Data extracts below:

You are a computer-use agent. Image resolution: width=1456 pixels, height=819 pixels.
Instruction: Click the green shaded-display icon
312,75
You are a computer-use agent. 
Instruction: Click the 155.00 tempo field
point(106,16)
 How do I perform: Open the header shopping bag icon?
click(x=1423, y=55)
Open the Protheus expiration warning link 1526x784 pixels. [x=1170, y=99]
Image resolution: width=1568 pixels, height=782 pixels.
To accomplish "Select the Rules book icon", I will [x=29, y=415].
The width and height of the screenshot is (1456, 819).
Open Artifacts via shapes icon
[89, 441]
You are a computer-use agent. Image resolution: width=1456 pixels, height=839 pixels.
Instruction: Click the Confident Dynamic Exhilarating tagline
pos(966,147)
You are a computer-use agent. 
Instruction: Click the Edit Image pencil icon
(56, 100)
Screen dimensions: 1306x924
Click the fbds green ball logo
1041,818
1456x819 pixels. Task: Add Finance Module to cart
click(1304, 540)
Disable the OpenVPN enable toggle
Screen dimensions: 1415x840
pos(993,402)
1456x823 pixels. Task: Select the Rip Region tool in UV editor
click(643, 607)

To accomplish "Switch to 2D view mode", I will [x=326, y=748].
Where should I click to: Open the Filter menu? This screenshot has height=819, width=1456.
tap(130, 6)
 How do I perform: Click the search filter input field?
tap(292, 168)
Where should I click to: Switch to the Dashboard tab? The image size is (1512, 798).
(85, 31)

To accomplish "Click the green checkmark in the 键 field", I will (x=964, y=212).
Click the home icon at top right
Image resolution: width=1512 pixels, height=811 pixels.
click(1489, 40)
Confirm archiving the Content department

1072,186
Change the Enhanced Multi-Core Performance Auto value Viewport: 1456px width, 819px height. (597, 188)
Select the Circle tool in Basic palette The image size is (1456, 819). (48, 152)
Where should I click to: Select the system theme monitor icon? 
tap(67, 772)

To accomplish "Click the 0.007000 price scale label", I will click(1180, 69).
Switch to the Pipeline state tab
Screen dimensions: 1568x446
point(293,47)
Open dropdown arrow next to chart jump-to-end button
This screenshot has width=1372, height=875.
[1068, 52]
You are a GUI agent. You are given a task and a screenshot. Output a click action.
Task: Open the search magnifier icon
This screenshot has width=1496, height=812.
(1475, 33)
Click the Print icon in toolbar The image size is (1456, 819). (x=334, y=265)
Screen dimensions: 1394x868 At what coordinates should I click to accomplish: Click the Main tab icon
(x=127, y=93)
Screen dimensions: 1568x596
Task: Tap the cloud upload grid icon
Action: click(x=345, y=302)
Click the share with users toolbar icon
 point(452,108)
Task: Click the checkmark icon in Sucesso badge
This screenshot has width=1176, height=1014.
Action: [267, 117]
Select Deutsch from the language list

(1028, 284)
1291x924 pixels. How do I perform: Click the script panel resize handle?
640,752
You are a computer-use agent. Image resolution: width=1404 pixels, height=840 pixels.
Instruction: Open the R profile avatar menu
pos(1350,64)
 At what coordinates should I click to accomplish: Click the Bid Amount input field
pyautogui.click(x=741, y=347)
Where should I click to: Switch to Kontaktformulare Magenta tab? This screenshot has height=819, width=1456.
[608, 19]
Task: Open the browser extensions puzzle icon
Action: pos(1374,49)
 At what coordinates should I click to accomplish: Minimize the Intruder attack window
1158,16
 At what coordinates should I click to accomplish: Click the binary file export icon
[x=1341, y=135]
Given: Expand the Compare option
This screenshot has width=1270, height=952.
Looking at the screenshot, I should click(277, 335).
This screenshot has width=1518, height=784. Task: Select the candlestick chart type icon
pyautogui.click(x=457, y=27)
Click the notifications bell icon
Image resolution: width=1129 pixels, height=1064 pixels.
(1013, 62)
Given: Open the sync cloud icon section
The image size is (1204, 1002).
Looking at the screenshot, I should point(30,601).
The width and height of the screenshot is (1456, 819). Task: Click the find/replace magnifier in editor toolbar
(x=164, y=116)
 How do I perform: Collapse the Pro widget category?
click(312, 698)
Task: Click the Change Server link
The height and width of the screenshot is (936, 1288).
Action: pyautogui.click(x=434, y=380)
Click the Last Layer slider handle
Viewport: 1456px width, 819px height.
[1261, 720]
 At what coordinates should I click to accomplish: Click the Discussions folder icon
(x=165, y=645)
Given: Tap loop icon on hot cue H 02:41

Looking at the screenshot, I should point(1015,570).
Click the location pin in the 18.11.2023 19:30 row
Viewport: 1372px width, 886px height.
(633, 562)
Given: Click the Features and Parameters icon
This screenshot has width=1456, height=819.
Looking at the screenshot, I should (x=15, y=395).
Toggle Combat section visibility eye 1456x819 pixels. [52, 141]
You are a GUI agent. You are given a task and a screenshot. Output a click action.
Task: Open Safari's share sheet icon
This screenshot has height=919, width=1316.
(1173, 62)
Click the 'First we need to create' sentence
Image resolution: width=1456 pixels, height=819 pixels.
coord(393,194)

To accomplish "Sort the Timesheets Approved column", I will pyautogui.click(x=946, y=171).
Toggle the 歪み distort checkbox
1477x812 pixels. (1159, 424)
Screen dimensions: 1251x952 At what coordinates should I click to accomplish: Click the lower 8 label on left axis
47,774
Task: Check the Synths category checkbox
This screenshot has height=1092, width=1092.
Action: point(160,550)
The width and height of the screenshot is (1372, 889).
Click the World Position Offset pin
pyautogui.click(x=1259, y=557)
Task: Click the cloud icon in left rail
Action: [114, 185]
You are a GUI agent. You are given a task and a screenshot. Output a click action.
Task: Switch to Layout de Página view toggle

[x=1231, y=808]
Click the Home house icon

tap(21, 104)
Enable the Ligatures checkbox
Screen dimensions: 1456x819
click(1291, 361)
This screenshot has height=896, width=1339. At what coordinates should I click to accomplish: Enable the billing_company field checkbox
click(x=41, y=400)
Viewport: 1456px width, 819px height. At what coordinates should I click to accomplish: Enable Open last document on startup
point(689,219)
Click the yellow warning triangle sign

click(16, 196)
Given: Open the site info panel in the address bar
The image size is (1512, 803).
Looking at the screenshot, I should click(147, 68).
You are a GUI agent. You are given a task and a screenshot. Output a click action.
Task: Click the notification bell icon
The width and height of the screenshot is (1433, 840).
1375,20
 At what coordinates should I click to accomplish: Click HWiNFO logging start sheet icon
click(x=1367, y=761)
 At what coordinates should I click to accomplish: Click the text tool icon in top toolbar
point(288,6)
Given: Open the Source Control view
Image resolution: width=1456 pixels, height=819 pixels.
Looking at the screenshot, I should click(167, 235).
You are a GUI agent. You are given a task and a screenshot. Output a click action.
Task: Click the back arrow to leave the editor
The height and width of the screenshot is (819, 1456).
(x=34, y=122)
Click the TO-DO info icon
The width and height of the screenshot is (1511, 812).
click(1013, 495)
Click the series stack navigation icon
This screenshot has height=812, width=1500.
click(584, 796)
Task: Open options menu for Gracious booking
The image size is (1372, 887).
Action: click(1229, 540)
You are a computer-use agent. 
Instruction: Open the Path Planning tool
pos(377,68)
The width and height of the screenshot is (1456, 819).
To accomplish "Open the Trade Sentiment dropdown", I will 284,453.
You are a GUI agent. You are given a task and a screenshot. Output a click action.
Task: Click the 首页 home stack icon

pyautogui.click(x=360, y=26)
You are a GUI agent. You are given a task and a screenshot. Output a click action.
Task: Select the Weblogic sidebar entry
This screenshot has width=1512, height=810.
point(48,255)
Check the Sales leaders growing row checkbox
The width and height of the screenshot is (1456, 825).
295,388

End of Data extracts.

Problem to solve: Find the line containing "Task: Click the back" in the material above. Print it and every line after it through the end, exactly and only those.

Solution for this exercise:
Task: Click the back arrow to leave the editor
The height and width of the screenshot is (819, 1456).
(x=34, y=122)
Click the TO-DO info icon
The width and height of the screenshot is (1511, 812).
click(1013, 495)
Click the series stack navigation icon
This screenshot has height=812, width=1500.
click(584, 796)
Task: Open options menu for Gracious booking
The image size is (1372, 887).
Action: click(1229, 540)
You are a computer-use agent. 
Instruction: Open the Path Planning tool
pos(377,68)
The width and height of the screenshot is (1456, 819).
To accomplish "Open the Trade Sentiment dropdown", I will 284,453.
You are a GUI agent. You are given a task and a screenshot. Output a click action.
Task: Click the 首页 home stack icon

pyautogui.click(x=360, y=26)
You are a GUI agent. You are given a task and a screenshot. Output a click action.
Task: Select the Weblogic sidebar entry
This screenshot has width=1512, height=810.
point(48,255)
Check the Sales leaders growing row checkbox
The width and height of the screenshot is (1456, 825).
295,388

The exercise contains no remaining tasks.